RESULTS AND DISCUSSION

Multiple O-linked glycopeptides were produced via the digestion of κ-CN and BF with immobilized pronase. κ-CN is a well-characterized protein that is known to contain five glycosylation sites. Glycosylation at these sites has recently been shown to occur in a mostly ordered fashion, with only T152 occupied in the singly glycosylated glycoform, T163 and T154 becoming occupied in the doubly and triply glycosylated forms, respectively, after which sites T157 and T142 are occupied without specificity.28 BF is a glycoprotein containing both N-linked and O-linked glycans at N99, N156, N176, S271, T280, and S282 respectively.16, 23, 29, 30 The N-linked glycans are large, complex type multiply sialylated di- or triantennary glycans, whereas the O-linked glycans are a mixture of core 1 and core 2 types. Due to the nonspecific nature of pronase digestion, glycopeptides containing between four and eight amino acid residues were formed by modulating the digestion time. The nomenclature for glycopeptide fragmentation used here follows the conventions of Roepstorff and Fohlman for peptide cleavages, and the conventions of Domon and Costello for glycan cleavages.31, 32 For differentiation between peptide and glycan fragments, all peptide fragments are marked in lower case letters and all glycan fragments are marked in upper case letters. The monosaccharides are represented in the figures according to the symbolic nomenclature of the Consortium for Functional Glycomics (http://glycomics.scripps.edu/CFGnomenclature.pdf).
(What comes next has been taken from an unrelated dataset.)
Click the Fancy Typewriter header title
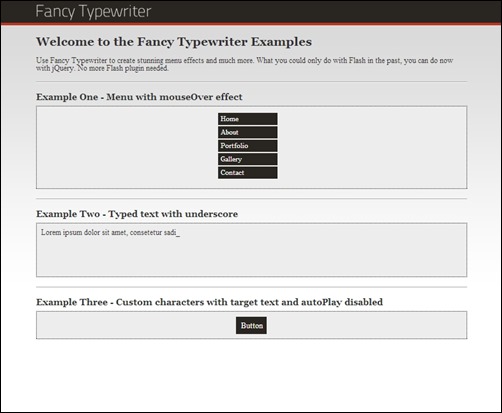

According to this scheme, the following monosaccharides are indicated by the following respective symbols: galactose (Gal), yellow circle; mannose (Man), green circle; N-acetylgalactosamine (GalNAc), yellow square; N-acetylglucosamine (GlcNAc), blue square; and N-acetyIneuraminic acid (NeuAc), purple diamond. In the tables, the more general monosaccharide abbreviations Hex (hexose) and HexNAc (N-acetylhexosamine) are used for simplicity.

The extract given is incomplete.